Data for analysis:
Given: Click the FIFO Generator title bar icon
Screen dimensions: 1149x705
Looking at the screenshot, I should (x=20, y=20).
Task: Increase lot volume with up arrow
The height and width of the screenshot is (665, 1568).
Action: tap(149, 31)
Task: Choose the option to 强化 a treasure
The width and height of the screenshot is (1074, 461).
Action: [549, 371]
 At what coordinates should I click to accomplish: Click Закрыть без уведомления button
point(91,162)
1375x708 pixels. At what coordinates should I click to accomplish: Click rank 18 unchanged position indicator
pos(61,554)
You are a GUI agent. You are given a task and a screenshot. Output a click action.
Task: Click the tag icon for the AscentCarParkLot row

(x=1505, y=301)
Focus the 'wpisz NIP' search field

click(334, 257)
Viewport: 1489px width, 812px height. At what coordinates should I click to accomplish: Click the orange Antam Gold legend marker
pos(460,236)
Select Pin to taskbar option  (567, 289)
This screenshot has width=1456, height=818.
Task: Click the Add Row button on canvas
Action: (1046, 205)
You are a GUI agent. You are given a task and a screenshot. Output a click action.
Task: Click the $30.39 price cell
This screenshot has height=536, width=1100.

What is expected: Everything in the data above should be output exactly as it stands.

The answer:
Given: Click the FIFO Generator title bar icon
Screen dimensions: 1149x705
Looking at the screenshot, I should (x=20, y=20).
Task: Increase lot volume with up arrow
The height and width of the screenshot is (665, 1568).
Action: tap(149, 31)
Task: Choose the option to 强化 a treasure
The width and height of the screenshot is (1074, 461).
Action: [549, 371]
 At what coordinates should I click to accomplish: Click Закрыть без уведомления button
point(91,162)
1375x708 pixels. At what coordinates should I click to accomplish: Click rank 18 unchanged position indicator
pos(61,554)
You are a GUI agent. You are given a task and a screenshot. Output a click action.
Task: Click the tag icon for the AscentCarParkLot row

(x=1505, y=301)
Focus the 'wpisz NIP' search field

click(334, 257)
Viewport: 1489px width, 812px height. At what coordinates should I click to accomplish: Click the orange Antam Gold legend marker
pos(460,236)
Select Pin to taskbar option  (567, 289)
This screenshot has width=1456, height=818.
Task: Click the Add Row button on canvas
Action: (1046, 205)
You are a GUI agent. You are given a task and a screenshot. Output a click action.
Task: Click the $30.39 price cell
This screenshot has height=536, width=1100.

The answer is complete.